— Start TEXT SEGMENT —

Let’s be very clear–almost eighteen-year-old Stella Madison is NOT a foodie. She prefers Cheez Whiz to aged cheddar and her pastry fried, not puffed, thank you very much. But it’s hard to maintain her junk food standards when she is the offspring of two hardcore gourmands. Her mother is a restaurant owner and her father is a famous French chef, but despite all their best efforts, Stella’s palate stubbornly remains stuck on chicken fingers. “I don’t know why my parents can’t accept the fact that I’m not and never will be a foodie. It doesn’t make me any less their daughter just because I prefer chicken nuggets to squab (which is really just a fancy name for pigeon, by the way).” All that changes when Stella is offered a restaurant review column at the local paper. It pays too well to turn down, but Stella doesn’t know a fig from a fish stick. Good thing her mom’s hunky new cooking intern Jeremy has offered to help her figure it all out. There’s just one little problem, and his name is Max. He’s Stella’s boyfriend, which Stella keeps forgetting every time she gets an eyeful of Jeremy. Soon she’s not sure who she wants more: the dependable boyfriend who already goes so nicely with her beige palate, or the spicy new intern who threatens to turn her taste buds upside down. One thing’s for sure—if this Stella doesn’t get her groove back fast, someone’s going to get hurt. And it just might be her. This fast, flirty romance is full of fun facts about food and restaurant culture for all you Top Chef and Next Food Network Star fans (of which I am one!) while also honestly depicting the difficulty of making the right choices when it comes to relationships. I downed the whole thing in one delicious read, and you will too. For more romantic foodie fun, try Flavor Of The Week by Tucker Shaw.

— End TEXT SEGMENT —

CHALLENGE: Please copy the review of the Stella Madison novel above word for word, from start to finish.

— Start RECORDED DATA —

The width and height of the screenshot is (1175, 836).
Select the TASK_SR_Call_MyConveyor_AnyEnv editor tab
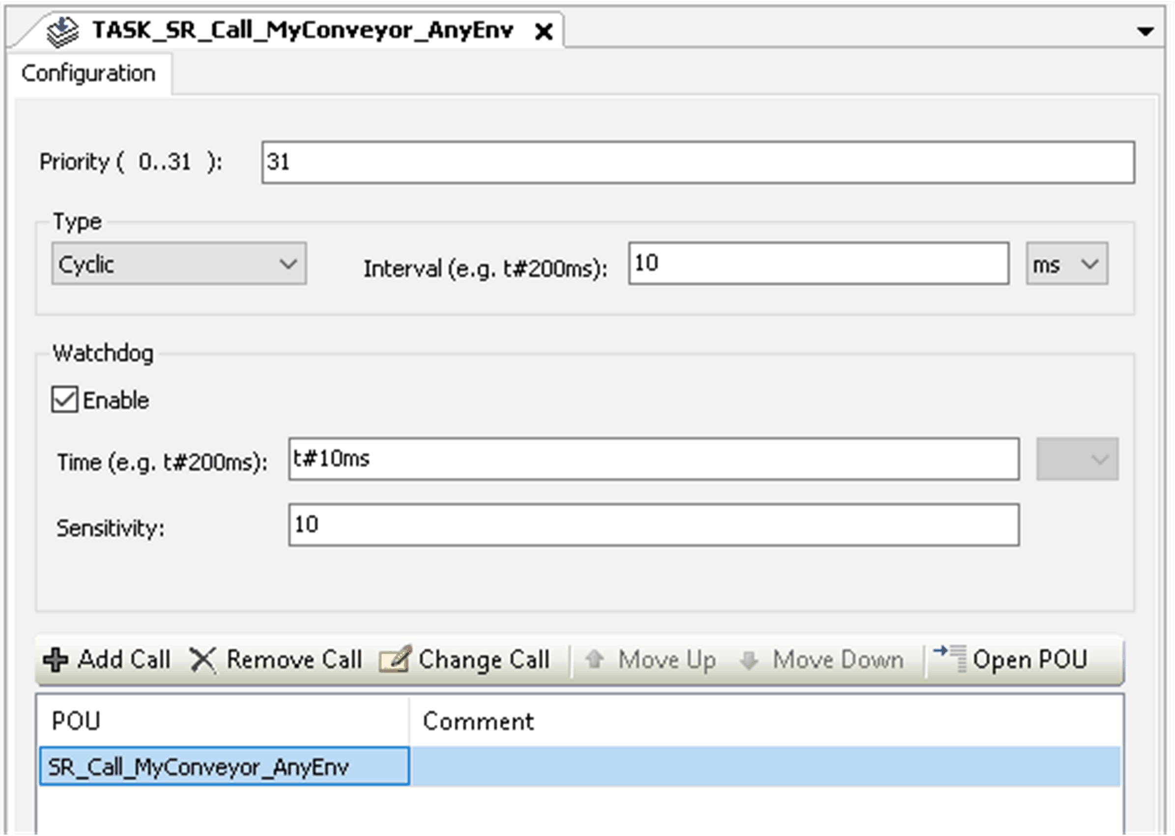point(303,31)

— End RECORDED DATA —

COMPLETED EXERCISE:
Let’s be very clear–almost eighteen-year-old Stella Madison is NOT a foodie. She prefers Cheez Whiz to aged cheddar and her pastry fried, not puffed, thank you very much. But it’s hard to maintain her junk food standards when she is the offspring of two hardcore gourmands. Her mother is a restaurant owner and her father is a famous French chef, but despite all their best efforts, Stella’s palate stubbornly remains stuck on chicken fingers. “I don’t know why my parents can’t accept the fact that I’m not and never will be a foodie. It doesn’t make me any less their daughter just because I prefer chicken nuggets to squab (which is really just a fancy name for pigeon, by the way).” All that changes when Stella is offered a restaurant review column at the local paper. It pays too well to turn down, but Stella doesn’t know a fig from a fish stick. Good thing her mom’s hunky new cooking intern Jeremy has offered to help her figure it all out. There’s just one little problem, and his name is Max. He’s Stella’s boyfriend, which Stella keeps forgetting every time she gets an eyeful of Jeremy. Soon she’s not sure who she wants more: the dependable boyfriend who already goes so nicely with her beige palate, or the spicy new intern who threatens to turn her taste buds upside down. One thing’s for sure—if this Stella doesn’t get her groove back fast, someone’s going to get hurt. And it just might be her. This fast, flirty romance is full of fun facts about food and restaurant culture for all you Top Chef and Next Food Network Star fans (of which I am one!) while also honestly depicting the difficulty of making the right choices when it comes to relationships. I downed the whole thing in one delicious read, and you will too. For more romantic foodie fun, try Flavor Of The Week by Tucker Shaw.